Hansaring
Kaufleute spüren Verdrängung

Münster -

Kaufleute rund um das geplante Einkaufszentren am Hafen fühlen sich bedrängt. Eine Pleite vorhandener Märkte sei bei einer Umsetzung der Pläne unausweichlich, befürchten die Betroffenen, die auf die schon heute vorhandene Überversorgung mit Verkaufsflächen aufmerksam machen

Samstag, 08.09.2012, 00:09 Uhr

Hansaring : Kaufleute spüren Verdrängung
Die Pläne für das Grundstück zwischen Hansaring und Hafen werden von Kaufleuten aus den benachbarten Vierteln heftig kritisiert.

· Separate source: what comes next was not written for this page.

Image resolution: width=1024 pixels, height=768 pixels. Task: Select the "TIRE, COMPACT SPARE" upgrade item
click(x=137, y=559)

Foto: Oliver Werner

Kaufleute von der Wolbecker und Warendorfer Straße sowie am Hansaring machen mobil. Sie wehren sich gegen eine Zunahme von Verkaufsflächen für Lebensmittel und befürchten, dass es mit einem neuen Einkaufszentrum im Bereich Hafen zu einer Überversorgung kommen wird. Die Kaufmannschaft spricht von einem Verdrängungswettbewerb.

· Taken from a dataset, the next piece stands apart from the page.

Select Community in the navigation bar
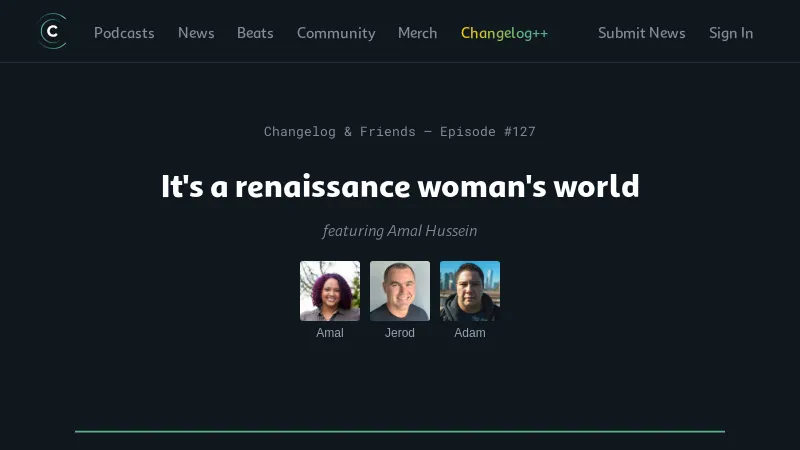800x450 pixels. coord(336,33)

Zur Erinnerung: Die Firma Stroetmann plant im Bereich Hafen den Neubau eines E-Centers, in dem neben Lebensmittel noch zusätzliche Geschäfte Platz finden sollen. Auch ein Discounter ist im Gespräch.

Die Stadt, vermuten die Kaufleute, scheint ihre Entscheidung längst getroffen zu haben. „Ausgerechnet im Hafengebiet mit der absolut größten Dichte an Verkaufsflächen pro Einwohner sollen zusätzliche Großflächen möglich sein“, fasst Kaufmann Gerd Liemen die Kritik zusammen. Das Vorhaben, sagt der Inhaber eines Lebensmittelmarktes, widerspreche dem Einzelhandelskonzept der Stadt Münster .

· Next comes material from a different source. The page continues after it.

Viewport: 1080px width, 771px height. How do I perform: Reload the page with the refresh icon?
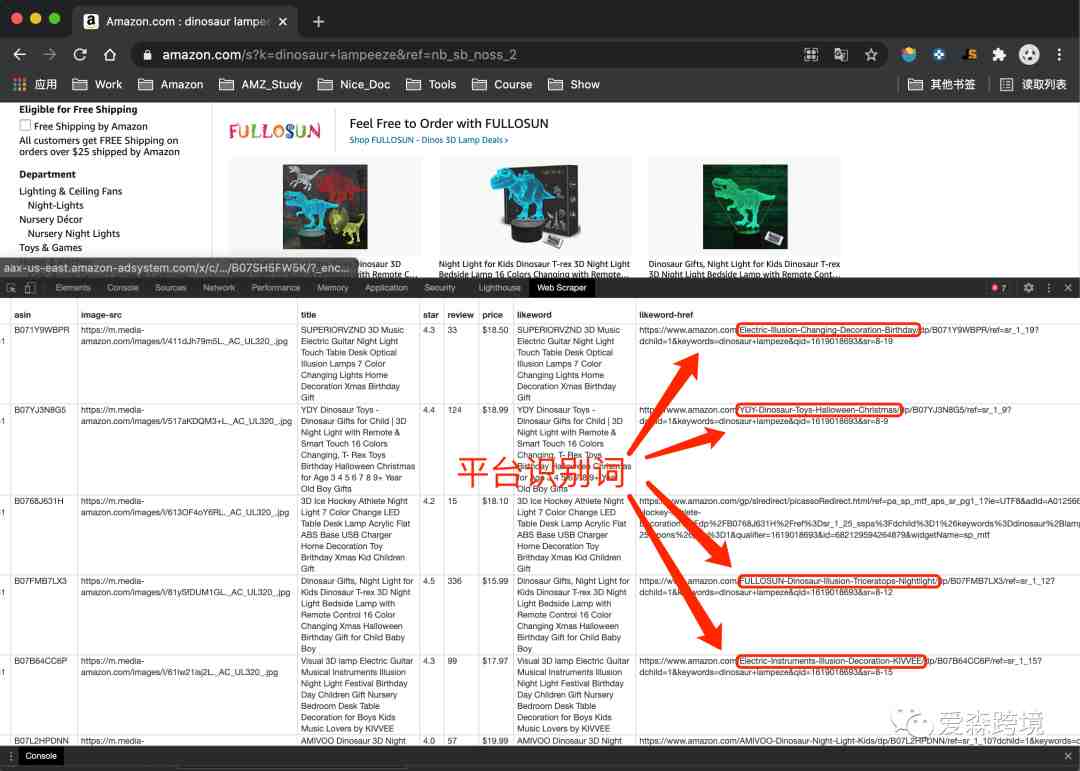pyautogui.click(x=80, y=54)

Ein neues Einkaufszentrum wirke sich negativ auf die Stadtteilzentren Wolbecker Straße und Warendorfer Straße aus, befürchtet die Kaufmannschaft. Der Politik sei zwar die vorhandene Überversorgung bekannt, so Liemen. Er zitiert das Argument eines Politikers, das für den Neubau sprechen soll: „Den Kunden soll ein erweitertes Sortiment und eine andere Präsentationsform zusätzlich zu den vorhandenen Läden angeboten werden.“ Gemeint sei das Angebot einer Fischtheke und breiterer Einkaufswege, erklärt Gerd Liemen.

Die Kaufmannschaft hakt nach. Gerd Liemen ist überzeugt: „Das Center kann nur rentabel arbeiten, wenn andere Läden verschwinden.“ Eine Unterschriftenaktion gegen das Zentrum werde totgeschwiegen, sagt die Kaufmannschaft und behauptet, ein Bestreben der Verwaltung zu spüren, „es den Investoren recht zu machen“.